And here's more pictures (apparently my camera isn't made for this kind of thing, even in daylight):

Apparently, in those days, guys had really long legs too! And can someone explain that one-piece underwear to me? I checked the pattern for a trapdoor in the back, but no.


I love those hats!


And here's the illustrator's approach to "stronger ladies": a super thin waist, a chubby cheek, and a bullet hole in the temple *ew*


And after a book full of puffy sleeves, finally something without. The button details are amazing throughout the book.


More sportswear: Ski, Tennis, Ski, Biking


Mightily fashionable brides outfit at that time. I can just say I don't get it. That no-nonsense approach of the whole thing makes marriage look like a business arrangement with some Virgin Mary decor. I'm running into a cross-time cultural barrier here.

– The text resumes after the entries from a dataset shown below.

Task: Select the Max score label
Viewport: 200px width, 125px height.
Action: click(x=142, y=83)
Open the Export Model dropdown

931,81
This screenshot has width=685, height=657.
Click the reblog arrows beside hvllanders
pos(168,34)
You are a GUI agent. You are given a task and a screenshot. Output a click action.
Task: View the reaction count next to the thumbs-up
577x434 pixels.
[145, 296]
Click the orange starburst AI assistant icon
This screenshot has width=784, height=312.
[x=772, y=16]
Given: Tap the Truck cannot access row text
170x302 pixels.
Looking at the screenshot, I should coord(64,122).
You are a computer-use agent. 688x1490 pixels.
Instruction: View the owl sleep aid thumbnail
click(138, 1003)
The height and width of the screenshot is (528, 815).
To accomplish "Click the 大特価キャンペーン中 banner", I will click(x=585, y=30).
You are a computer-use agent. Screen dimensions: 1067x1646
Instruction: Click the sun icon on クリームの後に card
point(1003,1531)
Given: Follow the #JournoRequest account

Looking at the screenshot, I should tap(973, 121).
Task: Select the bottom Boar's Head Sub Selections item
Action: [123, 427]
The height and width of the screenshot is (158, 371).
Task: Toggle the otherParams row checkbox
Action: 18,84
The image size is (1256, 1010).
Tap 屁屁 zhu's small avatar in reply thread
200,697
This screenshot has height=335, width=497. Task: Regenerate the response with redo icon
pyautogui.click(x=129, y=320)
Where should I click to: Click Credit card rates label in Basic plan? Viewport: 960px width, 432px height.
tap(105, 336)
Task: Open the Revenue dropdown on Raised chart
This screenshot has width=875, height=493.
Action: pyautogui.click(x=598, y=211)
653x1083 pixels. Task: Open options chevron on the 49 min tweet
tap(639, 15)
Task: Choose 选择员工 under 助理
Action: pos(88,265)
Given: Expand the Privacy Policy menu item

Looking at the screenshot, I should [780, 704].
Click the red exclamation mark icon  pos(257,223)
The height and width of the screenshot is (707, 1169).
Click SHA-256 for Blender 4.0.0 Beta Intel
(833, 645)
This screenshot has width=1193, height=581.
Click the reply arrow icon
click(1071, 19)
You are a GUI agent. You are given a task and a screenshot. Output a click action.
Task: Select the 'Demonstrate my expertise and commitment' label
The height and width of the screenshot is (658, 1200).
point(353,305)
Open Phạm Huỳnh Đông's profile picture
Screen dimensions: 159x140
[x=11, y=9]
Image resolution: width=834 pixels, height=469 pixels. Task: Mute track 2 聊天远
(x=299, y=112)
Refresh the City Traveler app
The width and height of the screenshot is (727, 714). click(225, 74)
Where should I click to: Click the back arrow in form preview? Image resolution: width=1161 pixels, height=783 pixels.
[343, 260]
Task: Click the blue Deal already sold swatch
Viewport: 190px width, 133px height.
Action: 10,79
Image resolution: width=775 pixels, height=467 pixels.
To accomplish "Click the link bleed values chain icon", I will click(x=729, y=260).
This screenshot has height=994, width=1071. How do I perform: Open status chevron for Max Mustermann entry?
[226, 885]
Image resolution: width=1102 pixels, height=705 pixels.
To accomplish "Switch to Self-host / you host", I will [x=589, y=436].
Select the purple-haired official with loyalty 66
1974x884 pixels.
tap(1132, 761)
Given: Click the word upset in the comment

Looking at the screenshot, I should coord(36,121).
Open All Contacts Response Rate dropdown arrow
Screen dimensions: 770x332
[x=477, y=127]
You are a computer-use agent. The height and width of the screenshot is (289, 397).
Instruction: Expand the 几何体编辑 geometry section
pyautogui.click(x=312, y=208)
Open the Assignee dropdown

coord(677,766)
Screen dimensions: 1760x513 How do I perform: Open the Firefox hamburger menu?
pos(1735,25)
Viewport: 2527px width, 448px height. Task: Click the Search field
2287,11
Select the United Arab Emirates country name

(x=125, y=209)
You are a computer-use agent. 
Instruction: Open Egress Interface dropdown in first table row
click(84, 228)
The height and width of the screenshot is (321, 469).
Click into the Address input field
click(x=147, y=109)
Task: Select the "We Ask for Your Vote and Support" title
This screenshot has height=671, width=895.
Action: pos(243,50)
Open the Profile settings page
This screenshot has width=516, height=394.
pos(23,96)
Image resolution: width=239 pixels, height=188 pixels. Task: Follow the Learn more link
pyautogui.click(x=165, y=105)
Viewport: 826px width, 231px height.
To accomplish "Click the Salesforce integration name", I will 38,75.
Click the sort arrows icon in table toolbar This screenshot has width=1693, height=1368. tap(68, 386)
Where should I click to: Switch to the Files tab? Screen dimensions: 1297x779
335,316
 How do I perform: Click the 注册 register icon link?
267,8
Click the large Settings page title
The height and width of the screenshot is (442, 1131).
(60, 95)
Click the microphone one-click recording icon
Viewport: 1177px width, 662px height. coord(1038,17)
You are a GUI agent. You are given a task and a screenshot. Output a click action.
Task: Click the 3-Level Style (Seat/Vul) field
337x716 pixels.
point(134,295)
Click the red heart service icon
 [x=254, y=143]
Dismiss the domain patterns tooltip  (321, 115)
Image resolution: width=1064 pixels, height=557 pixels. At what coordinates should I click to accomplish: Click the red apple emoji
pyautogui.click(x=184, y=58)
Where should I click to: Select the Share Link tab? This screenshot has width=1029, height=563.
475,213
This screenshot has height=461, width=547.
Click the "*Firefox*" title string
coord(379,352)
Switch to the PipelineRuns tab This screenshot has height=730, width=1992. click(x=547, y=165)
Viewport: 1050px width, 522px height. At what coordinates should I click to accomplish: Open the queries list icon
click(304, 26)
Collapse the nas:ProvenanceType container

Probably all you need to know about this dress is that they call the neckline "cleavage", and that bottom part looks like a well-hidden maternity dress to me. (I guess it makes sense because the wedding dress was supposed to be worn for years on festive occasions, and without the veil it's probably... no, not really...)


A last one: Dirndl dresses were still popular when I was a kid. Today, they're only worn for getting drunk on the Oktoberfest. They're as random at their ethnic approach then as they are now Grin
« Last Edit: February 14, 2011 08:52:29 AM by Ruby Copperhead » THIS ROCKS   Logged
aethelberga
« Reply #13 on: February 14, 2011 09:28:01 AM »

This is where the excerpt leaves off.